Environment Variables (llama-server backend)

  • ZIPCODE_LLAMA_SERVER_BIN — Path to llama-server binary
  • ZIPCODE_LLAMA_SERVER_ALIAS — Model alias (default: "zipcode")
  • ZIPCODE_LLAMA_SERVER_CTX — Context window size (default: 131072, i.e. Gemma 4 128K native)
  • ZIPCODE_GPU_LAYERS — Number of layers to offload to GPU (e.g., 99)
  • ZIPCODE_FLASH_ATTENTION — Enable flash attention ("1" or "true")

Current Limitations (known issues to address)

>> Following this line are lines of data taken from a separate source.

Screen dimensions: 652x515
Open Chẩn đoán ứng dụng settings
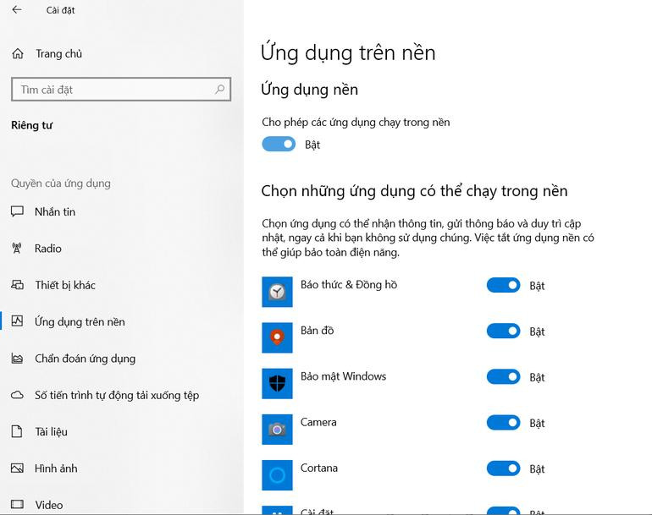tap(85, 359)
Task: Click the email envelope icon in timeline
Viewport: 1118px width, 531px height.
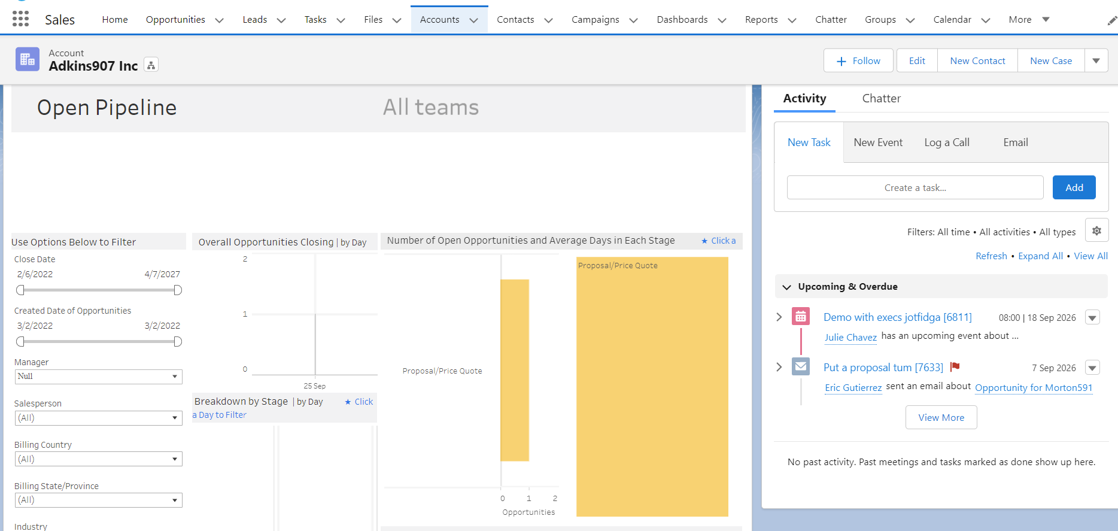Action: click(800, 366)
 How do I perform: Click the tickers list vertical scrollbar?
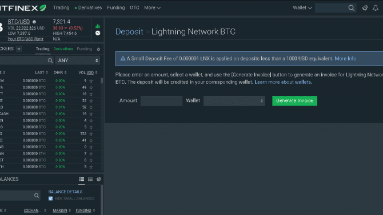click(x=102, y=80)
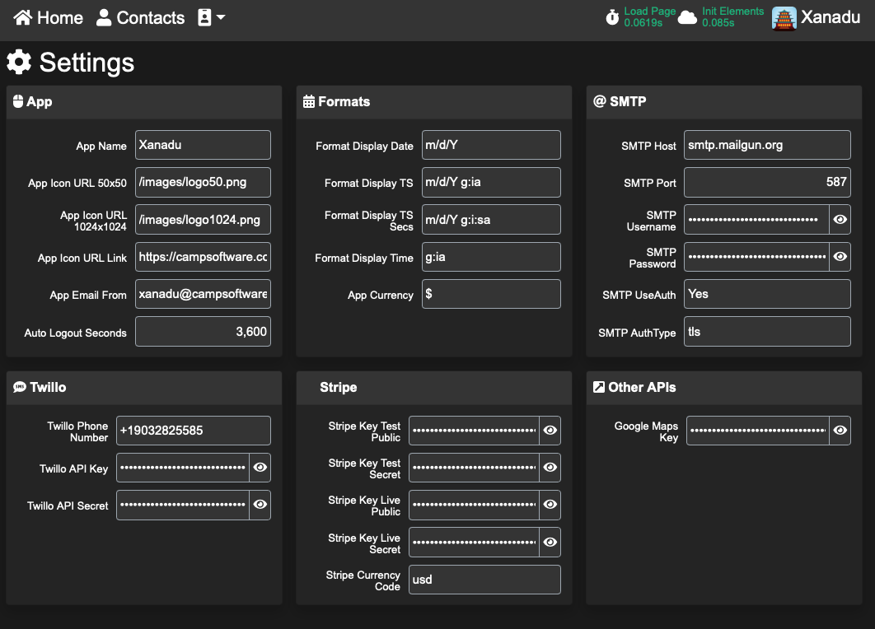Show the Twillo API Secret value
Screen dimensions: 875x629
point(260,505)
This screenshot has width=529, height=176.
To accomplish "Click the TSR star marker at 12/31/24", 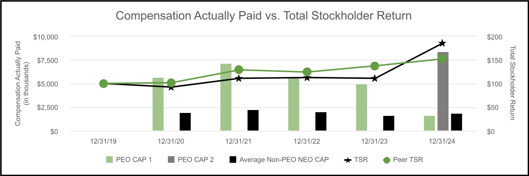I will coord(443,43).
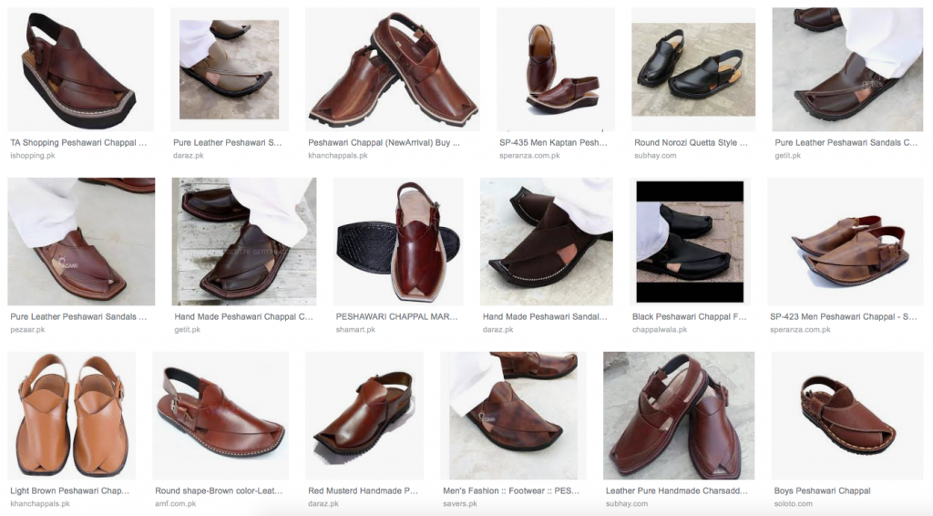Open the Leather Pure Handmade Charsadda image
This screenshot has width=933, height=516.
click(679, 416)
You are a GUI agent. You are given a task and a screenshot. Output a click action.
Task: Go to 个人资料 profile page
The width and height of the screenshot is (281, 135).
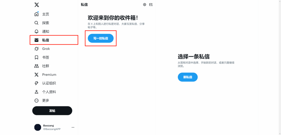[45, 92]
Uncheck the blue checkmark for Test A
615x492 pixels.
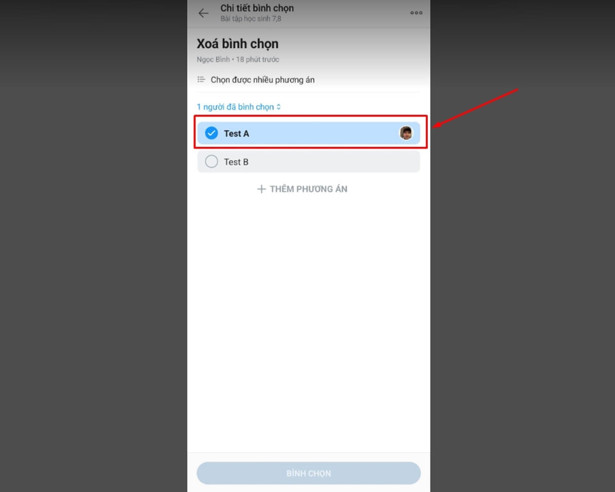click(211, 133)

  1. Gemma 4 on native bindings is still blockedllama-cpp-rs 0.1.141 still lacks gemma4 architecture support, so zipcode falls back to a recent external llama-server binary when ZIPCODE_LLAMA_SERVER_BIN is set or llama-server is on PATH.
  2. candle backend has no quantized Gemma — candle 0.8 has no quantized_gemma module. Uses quantized_llama as stand-in. Only compiles, does not actually load Gemma GGUF.
  3. Native-format templates are metadata on llama-serverChatMLTemplate, Llama31Template, and GemmaTemplate.render_prompt are all bypassed when llama-server runs with --jinja (production default). The GGUF's embedded Jinja template renders prompts and OpenAI-shape tool_calls are parsed by parse_response_tool_calls. The trait still drives the candle/llama-cpp-rs paths and the entire EmulatorTemplate path. See module docstring on crates/inference/src/chat_template.rs for the table.
  4. Small instruction-tuned models can't drive sub-agent or 12-call compaction flows end-to-end — the harness logic is verified by mock-based integration tests (tests/agent_delegation.rs, tests/compaction.rs); a real zipcode prompt exercising spawn_child or tier-1 compaction needs a model with strong tool-stopping training. Gemma 4 E2B reliably runs single tool calls + skill tool_allowlist. The supergemma4-26b-uncensored variant from Phase 5 testing under-stops on multi-tool tasks (hits MAX_TOOL_ITERATIONS=25 guard), but that is a model issue, not a harness one — the guard fires correctly.
  5. zipcode skill was previously bypassing tool_allowlist — fixed in commit 121bc87. CLI one-shot now applies the same ToolRegistry::create_filtered step the in-loop SkillTool::execute uses, so authors can rely on the allowlist as a real security boundary.

File Conventions

  • .zipcode.md in project root = project-specific instructions injected into system prompt
  • .zipcode.json in project root = project config (overrides ~/.zipcode/config.json)
  • .zipcode-todos.json = todo list created by TodoWrite tool
  • ~/.zipcode/models/ = GGUF model storage
  • ~/.zipcode/sessions/ = conversation history persistence

Working Agreements

  • Tests first when possible. Currently 75 tests across all crates.
  • cargo clippy -- -D warnings must pass before commit.
  • Commit messages in English, conventional format (feat:, fix:, test:, docs:, chore:).
  • Do not commit .env or model files.
  • Keep inference backends behind feature flags to avoid forcing heavy deps.